§ **The task**:
Among the lines below, take the one holding "Given: Click the Carve button", the one holding "Task: Like lindsaycustodio.official's", and all lines between them. Set them down exactly.

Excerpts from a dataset
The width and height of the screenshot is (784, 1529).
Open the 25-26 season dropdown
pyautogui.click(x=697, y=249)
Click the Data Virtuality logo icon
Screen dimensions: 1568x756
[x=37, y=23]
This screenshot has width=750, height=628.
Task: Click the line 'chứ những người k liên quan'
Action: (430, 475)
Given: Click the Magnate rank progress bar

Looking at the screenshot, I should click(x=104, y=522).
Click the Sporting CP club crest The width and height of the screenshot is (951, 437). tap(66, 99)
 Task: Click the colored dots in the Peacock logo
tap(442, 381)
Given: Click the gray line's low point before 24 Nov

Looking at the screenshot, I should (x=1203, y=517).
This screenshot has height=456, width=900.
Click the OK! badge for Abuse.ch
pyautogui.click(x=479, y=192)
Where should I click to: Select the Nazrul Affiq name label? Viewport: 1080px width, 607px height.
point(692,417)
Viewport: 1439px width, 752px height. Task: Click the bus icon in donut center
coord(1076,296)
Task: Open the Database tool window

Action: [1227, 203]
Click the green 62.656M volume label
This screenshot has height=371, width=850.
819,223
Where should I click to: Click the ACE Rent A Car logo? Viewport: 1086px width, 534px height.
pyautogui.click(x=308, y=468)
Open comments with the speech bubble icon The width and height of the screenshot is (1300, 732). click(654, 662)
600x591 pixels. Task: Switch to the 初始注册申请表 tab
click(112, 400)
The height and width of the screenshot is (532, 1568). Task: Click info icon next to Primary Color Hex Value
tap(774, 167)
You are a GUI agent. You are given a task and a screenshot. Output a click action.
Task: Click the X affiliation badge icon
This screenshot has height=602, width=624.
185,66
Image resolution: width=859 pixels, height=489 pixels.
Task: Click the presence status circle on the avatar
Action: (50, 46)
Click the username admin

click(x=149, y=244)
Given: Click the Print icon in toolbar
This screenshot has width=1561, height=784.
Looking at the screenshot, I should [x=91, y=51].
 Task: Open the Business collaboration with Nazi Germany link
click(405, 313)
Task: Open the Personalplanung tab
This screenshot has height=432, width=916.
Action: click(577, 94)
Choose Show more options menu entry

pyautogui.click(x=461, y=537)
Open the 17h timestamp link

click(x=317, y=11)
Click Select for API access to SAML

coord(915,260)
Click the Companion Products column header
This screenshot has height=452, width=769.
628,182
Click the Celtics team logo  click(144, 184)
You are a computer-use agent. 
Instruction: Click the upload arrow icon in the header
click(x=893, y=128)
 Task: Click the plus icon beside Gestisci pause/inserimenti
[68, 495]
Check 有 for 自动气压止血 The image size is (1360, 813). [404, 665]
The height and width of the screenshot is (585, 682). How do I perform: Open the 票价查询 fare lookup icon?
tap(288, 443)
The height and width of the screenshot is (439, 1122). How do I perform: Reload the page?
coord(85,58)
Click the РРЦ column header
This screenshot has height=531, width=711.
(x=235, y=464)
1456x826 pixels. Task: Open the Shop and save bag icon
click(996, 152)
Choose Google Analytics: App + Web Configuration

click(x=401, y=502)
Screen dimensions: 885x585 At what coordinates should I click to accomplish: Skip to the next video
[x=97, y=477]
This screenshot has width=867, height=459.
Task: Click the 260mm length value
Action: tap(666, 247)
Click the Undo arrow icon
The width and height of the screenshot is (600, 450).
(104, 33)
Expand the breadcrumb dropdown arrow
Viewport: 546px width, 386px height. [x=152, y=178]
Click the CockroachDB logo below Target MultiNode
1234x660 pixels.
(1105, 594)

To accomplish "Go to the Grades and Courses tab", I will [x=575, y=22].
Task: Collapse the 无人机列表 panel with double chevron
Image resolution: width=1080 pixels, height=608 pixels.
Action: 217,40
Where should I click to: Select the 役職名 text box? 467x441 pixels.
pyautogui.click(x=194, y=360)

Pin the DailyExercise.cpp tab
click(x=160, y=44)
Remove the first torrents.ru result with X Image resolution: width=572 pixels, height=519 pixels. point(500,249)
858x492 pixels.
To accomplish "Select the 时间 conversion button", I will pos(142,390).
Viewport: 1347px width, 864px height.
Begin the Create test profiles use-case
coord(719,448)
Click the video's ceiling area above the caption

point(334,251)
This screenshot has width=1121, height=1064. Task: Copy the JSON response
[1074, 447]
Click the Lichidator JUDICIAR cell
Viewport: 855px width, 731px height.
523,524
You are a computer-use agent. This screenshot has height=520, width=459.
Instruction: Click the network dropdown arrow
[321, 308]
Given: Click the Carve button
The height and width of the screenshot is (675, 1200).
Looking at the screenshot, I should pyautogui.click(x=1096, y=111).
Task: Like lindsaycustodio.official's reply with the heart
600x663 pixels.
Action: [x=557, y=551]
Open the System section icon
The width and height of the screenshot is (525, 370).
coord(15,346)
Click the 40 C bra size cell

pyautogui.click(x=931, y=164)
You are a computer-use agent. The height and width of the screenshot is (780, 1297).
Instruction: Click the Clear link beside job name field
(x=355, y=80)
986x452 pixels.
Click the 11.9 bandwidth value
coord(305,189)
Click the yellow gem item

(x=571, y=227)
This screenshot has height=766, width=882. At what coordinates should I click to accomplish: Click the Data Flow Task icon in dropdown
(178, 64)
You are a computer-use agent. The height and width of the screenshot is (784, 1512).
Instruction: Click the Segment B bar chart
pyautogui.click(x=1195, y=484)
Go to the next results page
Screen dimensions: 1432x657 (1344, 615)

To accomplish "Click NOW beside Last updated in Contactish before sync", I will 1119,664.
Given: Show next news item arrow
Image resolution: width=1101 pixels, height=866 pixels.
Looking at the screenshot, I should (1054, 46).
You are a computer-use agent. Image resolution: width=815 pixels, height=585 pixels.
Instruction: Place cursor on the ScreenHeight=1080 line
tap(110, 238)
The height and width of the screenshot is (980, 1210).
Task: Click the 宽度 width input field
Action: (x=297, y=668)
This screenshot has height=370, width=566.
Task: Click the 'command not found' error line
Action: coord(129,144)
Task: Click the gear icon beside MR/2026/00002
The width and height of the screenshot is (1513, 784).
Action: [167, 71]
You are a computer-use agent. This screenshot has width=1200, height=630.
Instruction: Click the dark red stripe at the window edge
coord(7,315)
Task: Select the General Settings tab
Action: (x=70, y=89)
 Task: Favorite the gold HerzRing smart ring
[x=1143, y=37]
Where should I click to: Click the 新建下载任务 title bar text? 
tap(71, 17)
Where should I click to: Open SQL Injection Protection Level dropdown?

§ **Exercise response**:
Given: Click the Carve button
The height and width of the screenshot is (675, 1200).
Looking at the screenshot, I should pyautogui.click(x=1096, y=111).
Task: Like lindsaycustodio.official's reply with the heart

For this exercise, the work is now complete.